You don't need an offset (bias), although numeric precision issues will still cause a slight problem (which is unavoidable without exact rational arithmetic :)). The easiest solution is to clamp the variance to a small value before calculating Chebyshev's inequality, something like:

Variance = E_x2 - E_x*E_x;
Variance = max(Variance, 0.000001);
p_max = ...

The value that you clamp to is not really related to the scene, and a very small value will usually remove all self-shadowing artifacts without affecting the "real" shadows at all. The value also does not need tweaking: it really can be set once and forgotten about. You can also do some fancier math related to the surface normal (or depth derivatives), but that's probably overkill since clamping the variance works so well in my experience.

Regarding depth metrics: if you're using a directional light, you can use the light-space Z value (BEFORE diving by z!!!) as the depth metric, and that will work well. The easiest way of implementing this is something like:

// Vertex shader
LightSpacePos = mul(Position, LightViewMatrix);
Output.Position = mul(LightSpacePos, LightProjectionMatrix);
Output.Depth = (LightSpacePos.z - NearClipPlane) / (FarClipPlane - NearClipPlane);

Alternatively (if you're using a "normal" orthogonal projection matrix) you can just divide Output.Position by FarClipPlane to save a few instructions, but the above is a bit more clear on what's going on.

For a spot or point light, the best depth metric in my experience is "distance to light", which must actually be calculated by interpolating the light space position (float3) and computing the length in the pixel shader (the NVIDIA demo actually does it incorrectly I believe).
 
Thank you so much. I had to clamp it to 0.00000001. Any higher and the shadow stops showing up completely. Now all I have to do blur it and it'll be as beuatiful as your demo.
 
One more thing. I notice your demo uses 4 32bit components. The NVIDIA demo only uses 2, the depth and its square. What are those other values?
 
The amount that you clamp to will be dependent on your depth metric... the value that I gave works pretty well if you're rescaling to the [0, 1] range. Use whatever is appropriate for your application of course :)

My demo used 4 components to split precision, since summed-area tables eat precision for breakfast! If you're only doing normal variance shadow maps + blur (which is definitely preferable if you don't need per-pixel variable filter widths for soft shadows or something), 2x fp32 is quite enough!
 
Okay, sweet. Thanks so much. I've been looking for a good shadow solution for a long time now, and this is by far the best yet.
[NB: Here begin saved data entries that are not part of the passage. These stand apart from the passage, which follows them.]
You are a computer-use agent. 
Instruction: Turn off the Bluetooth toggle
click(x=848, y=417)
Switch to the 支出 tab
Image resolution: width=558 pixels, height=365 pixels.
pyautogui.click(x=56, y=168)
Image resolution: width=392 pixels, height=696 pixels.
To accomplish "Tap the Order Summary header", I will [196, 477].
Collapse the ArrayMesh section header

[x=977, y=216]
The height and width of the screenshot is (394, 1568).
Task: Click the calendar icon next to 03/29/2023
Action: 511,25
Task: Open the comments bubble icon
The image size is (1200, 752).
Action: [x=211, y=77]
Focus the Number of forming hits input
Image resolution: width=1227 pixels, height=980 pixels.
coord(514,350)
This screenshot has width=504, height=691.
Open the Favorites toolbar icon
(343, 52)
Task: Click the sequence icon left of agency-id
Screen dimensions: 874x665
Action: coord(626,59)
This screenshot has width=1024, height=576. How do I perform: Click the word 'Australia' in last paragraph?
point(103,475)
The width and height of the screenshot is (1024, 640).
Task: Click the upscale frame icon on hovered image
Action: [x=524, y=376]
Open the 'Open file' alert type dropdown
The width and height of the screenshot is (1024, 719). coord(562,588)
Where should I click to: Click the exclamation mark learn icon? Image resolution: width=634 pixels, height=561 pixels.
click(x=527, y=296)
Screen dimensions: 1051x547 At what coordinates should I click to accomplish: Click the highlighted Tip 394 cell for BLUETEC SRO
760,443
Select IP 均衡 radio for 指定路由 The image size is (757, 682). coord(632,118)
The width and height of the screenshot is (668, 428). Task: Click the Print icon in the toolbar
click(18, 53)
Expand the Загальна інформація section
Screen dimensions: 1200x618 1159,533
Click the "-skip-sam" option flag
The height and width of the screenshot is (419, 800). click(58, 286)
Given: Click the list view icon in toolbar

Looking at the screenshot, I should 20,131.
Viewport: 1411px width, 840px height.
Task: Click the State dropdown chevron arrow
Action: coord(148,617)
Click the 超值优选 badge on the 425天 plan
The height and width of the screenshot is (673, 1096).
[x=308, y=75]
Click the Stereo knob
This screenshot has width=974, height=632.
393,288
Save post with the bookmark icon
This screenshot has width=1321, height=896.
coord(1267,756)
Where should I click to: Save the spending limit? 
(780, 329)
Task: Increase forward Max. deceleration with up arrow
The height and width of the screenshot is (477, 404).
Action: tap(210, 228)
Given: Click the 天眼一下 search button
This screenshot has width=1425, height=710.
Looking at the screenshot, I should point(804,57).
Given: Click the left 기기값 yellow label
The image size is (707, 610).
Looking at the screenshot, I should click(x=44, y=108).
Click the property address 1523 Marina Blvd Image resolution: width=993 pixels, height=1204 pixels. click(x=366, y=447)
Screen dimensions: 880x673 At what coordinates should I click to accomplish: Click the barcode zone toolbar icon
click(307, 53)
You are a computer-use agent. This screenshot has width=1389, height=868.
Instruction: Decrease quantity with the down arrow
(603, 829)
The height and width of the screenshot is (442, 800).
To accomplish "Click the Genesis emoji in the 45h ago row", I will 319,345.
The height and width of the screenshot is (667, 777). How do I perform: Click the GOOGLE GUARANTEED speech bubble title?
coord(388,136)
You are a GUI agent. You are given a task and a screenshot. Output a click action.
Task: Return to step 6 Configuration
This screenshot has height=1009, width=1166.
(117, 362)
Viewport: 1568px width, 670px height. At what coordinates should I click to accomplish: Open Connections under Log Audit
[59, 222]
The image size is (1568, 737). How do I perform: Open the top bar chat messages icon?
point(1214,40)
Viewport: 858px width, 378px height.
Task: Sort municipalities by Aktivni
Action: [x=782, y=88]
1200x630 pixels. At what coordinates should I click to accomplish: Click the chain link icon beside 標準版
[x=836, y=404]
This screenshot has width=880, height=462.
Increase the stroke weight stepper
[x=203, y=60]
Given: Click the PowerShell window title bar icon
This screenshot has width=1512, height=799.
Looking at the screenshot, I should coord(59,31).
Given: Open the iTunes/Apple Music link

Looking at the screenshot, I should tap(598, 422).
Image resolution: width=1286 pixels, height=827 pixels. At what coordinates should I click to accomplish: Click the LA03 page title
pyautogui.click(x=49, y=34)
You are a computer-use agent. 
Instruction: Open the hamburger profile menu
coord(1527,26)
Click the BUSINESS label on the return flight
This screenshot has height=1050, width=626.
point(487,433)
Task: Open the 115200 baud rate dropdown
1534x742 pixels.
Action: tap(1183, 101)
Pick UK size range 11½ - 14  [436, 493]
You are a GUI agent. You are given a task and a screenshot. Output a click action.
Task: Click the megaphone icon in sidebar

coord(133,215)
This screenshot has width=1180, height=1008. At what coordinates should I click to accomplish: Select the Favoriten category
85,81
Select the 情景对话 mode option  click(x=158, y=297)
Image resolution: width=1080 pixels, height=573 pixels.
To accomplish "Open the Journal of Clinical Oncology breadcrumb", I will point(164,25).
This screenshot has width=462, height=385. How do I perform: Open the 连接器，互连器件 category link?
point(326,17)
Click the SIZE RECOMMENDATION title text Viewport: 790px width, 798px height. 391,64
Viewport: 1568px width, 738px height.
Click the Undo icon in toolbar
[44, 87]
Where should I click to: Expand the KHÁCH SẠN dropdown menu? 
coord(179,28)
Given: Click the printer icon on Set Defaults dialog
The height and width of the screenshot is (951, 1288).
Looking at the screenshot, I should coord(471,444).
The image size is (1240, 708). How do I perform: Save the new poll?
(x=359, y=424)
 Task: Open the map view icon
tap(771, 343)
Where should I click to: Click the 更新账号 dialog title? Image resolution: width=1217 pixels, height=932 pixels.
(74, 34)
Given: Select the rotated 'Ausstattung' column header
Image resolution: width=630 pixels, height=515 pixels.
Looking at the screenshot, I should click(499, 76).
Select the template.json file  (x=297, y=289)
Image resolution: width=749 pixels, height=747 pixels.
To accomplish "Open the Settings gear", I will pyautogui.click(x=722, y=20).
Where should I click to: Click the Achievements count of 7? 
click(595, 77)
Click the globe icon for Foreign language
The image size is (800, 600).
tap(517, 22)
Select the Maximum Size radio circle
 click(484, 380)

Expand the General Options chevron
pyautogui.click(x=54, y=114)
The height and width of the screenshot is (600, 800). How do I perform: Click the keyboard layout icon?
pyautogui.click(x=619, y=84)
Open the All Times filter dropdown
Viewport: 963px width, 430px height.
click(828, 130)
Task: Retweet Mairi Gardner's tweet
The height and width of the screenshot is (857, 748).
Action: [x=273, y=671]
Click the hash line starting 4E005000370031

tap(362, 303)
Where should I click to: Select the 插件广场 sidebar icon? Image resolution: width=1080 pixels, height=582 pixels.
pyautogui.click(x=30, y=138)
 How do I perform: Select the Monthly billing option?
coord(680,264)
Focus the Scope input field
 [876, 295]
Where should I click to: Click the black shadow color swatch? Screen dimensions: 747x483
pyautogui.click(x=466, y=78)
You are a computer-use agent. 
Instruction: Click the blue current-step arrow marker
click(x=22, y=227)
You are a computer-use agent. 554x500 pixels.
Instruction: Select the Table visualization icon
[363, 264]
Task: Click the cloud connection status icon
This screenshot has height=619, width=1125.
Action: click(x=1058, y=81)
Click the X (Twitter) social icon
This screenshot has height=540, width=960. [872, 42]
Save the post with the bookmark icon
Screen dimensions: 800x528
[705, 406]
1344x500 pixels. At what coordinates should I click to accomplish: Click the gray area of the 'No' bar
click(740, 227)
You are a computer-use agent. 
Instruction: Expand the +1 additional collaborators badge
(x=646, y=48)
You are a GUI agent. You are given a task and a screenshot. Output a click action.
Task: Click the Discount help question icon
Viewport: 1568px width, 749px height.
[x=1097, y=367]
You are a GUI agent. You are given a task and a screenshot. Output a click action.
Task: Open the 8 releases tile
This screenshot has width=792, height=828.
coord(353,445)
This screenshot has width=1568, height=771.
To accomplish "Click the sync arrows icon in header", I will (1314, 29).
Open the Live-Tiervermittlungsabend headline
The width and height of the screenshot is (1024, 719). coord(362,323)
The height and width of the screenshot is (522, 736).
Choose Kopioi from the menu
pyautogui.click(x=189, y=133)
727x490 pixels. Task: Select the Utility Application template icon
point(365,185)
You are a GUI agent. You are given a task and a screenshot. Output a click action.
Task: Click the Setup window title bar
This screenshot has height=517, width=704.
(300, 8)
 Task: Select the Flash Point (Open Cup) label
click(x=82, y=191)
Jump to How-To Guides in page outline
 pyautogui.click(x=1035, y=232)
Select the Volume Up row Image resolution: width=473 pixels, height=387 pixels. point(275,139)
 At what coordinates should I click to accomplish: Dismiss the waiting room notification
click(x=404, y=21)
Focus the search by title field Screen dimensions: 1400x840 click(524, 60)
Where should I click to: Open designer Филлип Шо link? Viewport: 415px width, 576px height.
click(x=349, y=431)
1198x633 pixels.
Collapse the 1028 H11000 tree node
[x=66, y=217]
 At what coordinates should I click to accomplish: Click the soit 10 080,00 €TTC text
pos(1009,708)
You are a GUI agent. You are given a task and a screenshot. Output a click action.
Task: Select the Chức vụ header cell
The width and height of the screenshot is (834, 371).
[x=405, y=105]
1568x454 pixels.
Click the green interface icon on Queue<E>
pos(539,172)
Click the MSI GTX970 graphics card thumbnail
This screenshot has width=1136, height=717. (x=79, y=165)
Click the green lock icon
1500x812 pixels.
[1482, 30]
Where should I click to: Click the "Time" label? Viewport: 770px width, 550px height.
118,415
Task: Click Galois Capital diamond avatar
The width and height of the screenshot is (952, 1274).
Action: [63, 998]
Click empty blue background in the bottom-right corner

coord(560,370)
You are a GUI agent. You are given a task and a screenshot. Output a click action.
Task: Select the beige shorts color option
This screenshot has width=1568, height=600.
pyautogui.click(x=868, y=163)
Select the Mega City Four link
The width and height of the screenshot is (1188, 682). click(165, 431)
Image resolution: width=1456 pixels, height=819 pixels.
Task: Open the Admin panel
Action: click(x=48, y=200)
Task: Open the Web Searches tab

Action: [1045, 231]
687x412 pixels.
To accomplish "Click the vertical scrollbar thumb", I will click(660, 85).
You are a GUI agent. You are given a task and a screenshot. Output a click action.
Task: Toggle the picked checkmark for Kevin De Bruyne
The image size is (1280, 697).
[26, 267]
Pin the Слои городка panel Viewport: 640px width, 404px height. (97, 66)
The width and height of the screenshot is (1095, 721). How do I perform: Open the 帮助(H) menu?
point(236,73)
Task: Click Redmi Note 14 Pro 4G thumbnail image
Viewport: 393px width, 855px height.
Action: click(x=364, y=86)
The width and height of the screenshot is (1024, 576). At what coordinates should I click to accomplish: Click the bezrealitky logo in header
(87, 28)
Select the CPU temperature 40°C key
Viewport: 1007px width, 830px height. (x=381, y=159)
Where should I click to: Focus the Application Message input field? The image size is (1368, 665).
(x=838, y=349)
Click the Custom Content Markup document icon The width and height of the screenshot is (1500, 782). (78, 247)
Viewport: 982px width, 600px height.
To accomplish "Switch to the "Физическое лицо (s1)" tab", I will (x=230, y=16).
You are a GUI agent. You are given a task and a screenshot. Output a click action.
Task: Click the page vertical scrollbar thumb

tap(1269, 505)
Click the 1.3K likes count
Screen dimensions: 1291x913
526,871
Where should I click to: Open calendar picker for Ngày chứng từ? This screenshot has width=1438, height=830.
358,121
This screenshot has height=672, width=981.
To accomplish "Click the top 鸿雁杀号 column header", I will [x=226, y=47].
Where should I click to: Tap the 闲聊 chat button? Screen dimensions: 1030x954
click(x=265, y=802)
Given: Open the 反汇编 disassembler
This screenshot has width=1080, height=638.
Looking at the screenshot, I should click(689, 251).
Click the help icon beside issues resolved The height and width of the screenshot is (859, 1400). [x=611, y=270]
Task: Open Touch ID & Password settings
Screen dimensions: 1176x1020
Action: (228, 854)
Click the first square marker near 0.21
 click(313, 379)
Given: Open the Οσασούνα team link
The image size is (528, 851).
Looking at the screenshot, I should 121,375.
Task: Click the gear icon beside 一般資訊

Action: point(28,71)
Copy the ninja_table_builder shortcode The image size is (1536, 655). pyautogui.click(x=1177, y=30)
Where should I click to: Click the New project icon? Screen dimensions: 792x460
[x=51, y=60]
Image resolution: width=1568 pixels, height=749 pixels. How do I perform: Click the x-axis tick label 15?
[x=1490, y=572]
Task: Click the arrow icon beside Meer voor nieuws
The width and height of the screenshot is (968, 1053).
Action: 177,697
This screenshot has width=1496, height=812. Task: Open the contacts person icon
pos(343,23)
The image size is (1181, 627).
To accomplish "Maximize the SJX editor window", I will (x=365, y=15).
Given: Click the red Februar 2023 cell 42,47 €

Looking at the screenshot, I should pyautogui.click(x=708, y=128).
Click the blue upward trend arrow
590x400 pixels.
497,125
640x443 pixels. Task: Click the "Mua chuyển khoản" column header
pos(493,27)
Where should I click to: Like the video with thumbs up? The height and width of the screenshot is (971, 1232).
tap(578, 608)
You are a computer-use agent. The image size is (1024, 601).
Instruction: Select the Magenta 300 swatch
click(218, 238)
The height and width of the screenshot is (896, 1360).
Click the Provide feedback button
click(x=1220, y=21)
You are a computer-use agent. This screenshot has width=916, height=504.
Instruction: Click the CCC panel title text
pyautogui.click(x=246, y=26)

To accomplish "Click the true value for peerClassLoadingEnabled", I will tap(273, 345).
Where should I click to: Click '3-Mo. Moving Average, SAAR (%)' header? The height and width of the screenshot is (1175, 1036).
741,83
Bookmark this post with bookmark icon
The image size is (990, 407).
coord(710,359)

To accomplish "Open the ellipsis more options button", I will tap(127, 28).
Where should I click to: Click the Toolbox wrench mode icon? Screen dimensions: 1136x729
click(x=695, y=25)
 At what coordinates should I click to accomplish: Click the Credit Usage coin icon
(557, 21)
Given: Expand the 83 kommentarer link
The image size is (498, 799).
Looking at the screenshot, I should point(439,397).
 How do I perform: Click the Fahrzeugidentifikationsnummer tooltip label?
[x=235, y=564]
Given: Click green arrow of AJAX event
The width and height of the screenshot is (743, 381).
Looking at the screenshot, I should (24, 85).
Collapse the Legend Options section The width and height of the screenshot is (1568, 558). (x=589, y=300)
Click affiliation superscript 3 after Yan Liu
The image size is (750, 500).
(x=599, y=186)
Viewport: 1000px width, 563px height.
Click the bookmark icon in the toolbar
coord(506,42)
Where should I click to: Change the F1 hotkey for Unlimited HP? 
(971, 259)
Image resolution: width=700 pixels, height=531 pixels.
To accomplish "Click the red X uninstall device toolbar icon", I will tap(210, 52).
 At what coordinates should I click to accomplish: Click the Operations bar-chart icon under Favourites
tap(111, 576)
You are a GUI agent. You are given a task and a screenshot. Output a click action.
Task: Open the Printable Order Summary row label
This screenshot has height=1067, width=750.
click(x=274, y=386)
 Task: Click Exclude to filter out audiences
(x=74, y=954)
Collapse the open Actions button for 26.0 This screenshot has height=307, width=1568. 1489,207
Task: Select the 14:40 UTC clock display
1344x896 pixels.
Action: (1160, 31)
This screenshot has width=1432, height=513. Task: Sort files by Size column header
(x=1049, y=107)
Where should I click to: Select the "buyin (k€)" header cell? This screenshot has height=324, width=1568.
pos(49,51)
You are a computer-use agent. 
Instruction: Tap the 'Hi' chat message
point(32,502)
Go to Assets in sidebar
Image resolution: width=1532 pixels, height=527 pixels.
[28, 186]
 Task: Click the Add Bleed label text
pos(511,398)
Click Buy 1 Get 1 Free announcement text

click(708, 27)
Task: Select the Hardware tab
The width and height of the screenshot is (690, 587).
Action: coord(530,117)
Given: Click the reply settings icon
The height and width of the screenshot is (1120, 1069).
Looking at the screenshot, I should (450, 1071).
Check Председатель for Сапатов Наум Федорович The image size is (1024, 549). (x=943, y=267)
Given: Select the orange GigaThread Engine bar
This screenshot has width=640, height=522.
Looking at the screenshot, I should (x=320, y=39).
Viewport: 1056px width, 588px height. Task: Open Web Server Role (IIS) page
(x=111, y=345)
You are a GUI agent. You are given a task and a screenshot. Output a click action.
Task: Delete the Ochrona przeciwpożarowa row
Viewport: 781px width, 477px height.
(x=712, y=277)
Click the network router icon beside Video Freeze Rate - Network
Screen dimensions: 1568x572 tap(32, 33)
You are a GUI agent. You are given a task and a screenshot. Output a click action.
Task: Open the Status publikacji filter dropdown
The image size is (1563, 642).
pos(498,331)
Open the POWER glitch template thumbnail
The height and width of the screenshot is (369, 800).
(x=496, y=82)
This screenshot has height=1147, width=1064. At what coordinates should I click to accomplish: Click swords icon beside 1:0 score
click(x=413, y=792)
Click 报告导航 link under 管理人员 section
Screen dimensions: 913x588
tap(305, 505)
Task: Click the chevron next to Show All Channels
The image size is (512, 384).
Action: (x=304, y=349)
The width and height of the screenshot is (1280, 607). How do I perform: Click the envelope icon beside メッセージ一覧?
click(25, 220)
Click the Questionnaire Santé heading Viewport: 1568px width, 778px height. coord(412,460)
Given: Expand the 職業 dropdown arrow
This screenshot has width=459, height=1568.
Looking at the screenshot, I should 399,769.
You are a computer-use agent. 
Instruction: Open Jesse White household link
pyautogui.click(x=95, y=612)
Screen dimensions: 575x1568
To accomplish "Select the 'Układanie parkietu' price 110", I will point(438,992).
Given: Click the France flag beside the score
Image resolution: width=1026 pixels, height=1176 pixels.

I'm gonna code a blur tomorrow morning. If I have any questions, I'll let you know here.
 
Okay, I think I just about have the blur working. I just have a small problem. I have the blur vertex shader generate the position and texture coordinate based on the vertex id, like the NVIDIA demo does, so I don't even need a vertex buffer or an input layout. This is how the NVIDIA demo does it, but wehn I do it, I recieve this error:

Code:
D3D10: ERROR: ID3D10Device::Draw: The Vertex Shader expects application provided input data (which is to say data other than hardware auto-generated values such as VertexID or InstanceID). Therefore an Input Assembler object is expected, but none is bound. [ EXECUTION ERROR #349: DEVICE_DRAW_INPUTLAYOUT_NOT_SET ]

So why do I need an input layout and they don't?